On Mar 3, 2015, at 4:20 PM, Paul Davis <[email protected]> wrote:
> But there's an area where we've really run into a brick wall, despite the 
> extremely deep and amazingly talented pool of people we have as developers, 
> people who know *nix operating systems inside out and upside down.
> 
> That area is: getting acceptable disk I/O bandwidth on OS X when reading many 
> files. For comparison: we can easily handle 1024 tracks on a single spinning 
> disk on Linux. We can get close to similar performance on Windows. We can 
> even (gasp!) get in the same ballpark on Windows running as a guest OS on OS 
> X (i.e. the entire Windows filesystem is just one file from OS X's 
> perspective). 
> 
> But on OS X itself, we are unable to get consistent, reliable performance 
> when reading many files at once.

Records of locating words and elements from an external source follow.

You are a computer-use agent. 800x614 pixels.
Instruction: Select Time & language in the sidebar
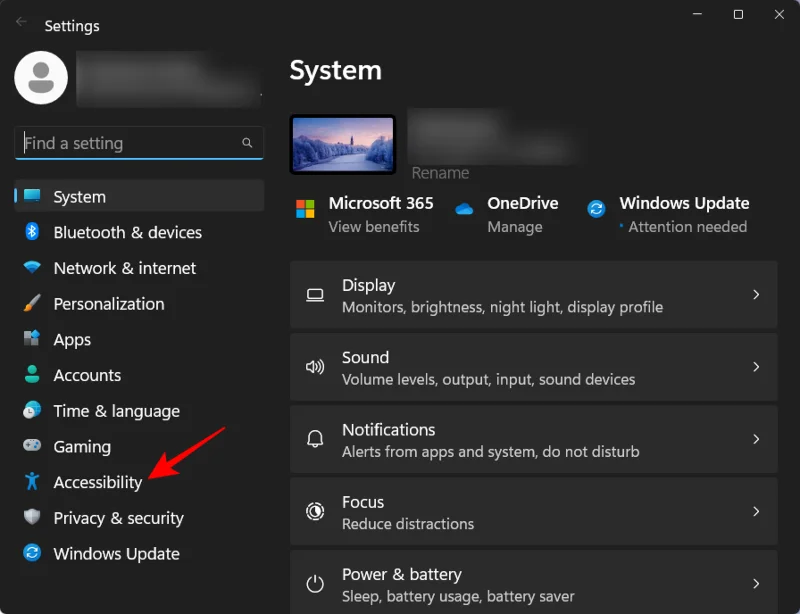(117, 411)
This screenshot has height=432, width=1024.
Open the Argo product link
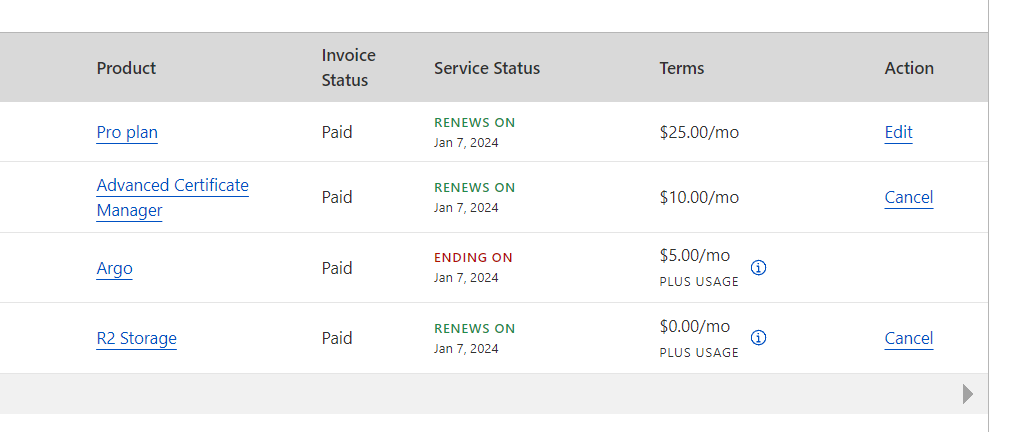[114, 268]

Our code is, of course, entirely 
> cross-platform, and so we are not using any Apple specific APIs (or 
> Linux-specific or Windows-specific). The same code works well for recording 
> (writing) files (though OS X does still perform worse than other platforms).
> 
> We've used various dtrace-based tools to try to analyse what is going on: 
> these only confirmed for us that we have a problem, but provided no insights 
> into what.
> 
> Things became so inexplicable that we decided to break out the problem from 
> Ardour itself and write a small test application that would let us easily 
> collect data from many different systems. We've now tested on the order of a 
> half-dozen different OS  X systems, and they all show the same basic bad 
> behaviour:
> 
>      * heavy dependence of sustained streaming bandwidth on the number of 
> files being read 
>           (i.e. sustained streaming bandwidth is high when reading 10 files, 
> but can be very low
>                  when reading 128 files; This dependence is low on Windows 
> and non-existent
>                  on Linux)
> 
>      * periodic drops of sustained streaming bandwidth of as much a factor of 
> 50, which can
>           last for several seconds (e.g a disk that can peak at 100MB/sec 
> fails to deliver
>           better than 5MB/sec for a noticeable period). 
> 
>      * a requirement to read larger blocksizes to get the same bandwidth than 
> on other platforms
> 
> Our test application is small, less than 130 lines of code. It uses the POSIX 
> API to read a specified blocksize from each of N files, and reports on the 
> observed I/O bandwidth. It comes with a companion shell script (about 60 
> lines) which sets up the files to be read and then runs the executable with 
> each of series of (specified) blocksizes. 
> 
> I've attached both files (source code for the executable, plus the shell 
> script). The executable has an unfortunate reliance right now on glib in 
> order to get the cross-platform g_get_monotonic_time(). If you want to run 
> them, the build command is at the top of the executable, and then you would 
> just do:
> 
>   ./run-readtest.sh -d FOLDER-FOR-TEST-FILES -n NUMBER-OF-FILES -f 
> FILESIZE-IN-BYTES blocksize1 blocksize2 ....
> 
> (You'll also need some pretty large-ish chunk of diskspace available for the 
> test files). The blocksize list is typically powers of 2 starting at 16348 
> and going up to 4MB. We only see problems with NUMBER-OF-FILES is on the 
> order of 128 or above. To be a useful test, the filesizes need to be at least 
> 10MB or so. The full test takes several (2-20) minutes depending on the 
> overall speed of your disk. 
> 
> But you don't have to run them: you could just read the source code 
> executable to see if any lightbulbs go off. Why would this code fail so badly 
> once the number of files gets up to 100+?  Why can we predictably make any 
> version of OS X able to get barely 5MB/sec from a disk that can sustain 
> 100MB/sec? Are there some tricks to making this sort of thing work on OS X 
> that anyone is aware of? Keep in mind that this same code works reliably, 
> solidly and predictably on Windows and Linux (and even works reliably on 
> Windows as a guest OS on OS X). 
> 
> We do know, by simple inspection, that other DAWs, from Reaper to Logic, 
> appear to have solved this problem. Alas, unlike Ardour, they don't generally 
> share their code, so we have no idea whether they did something clever, or 
> whether we are doing something stupid.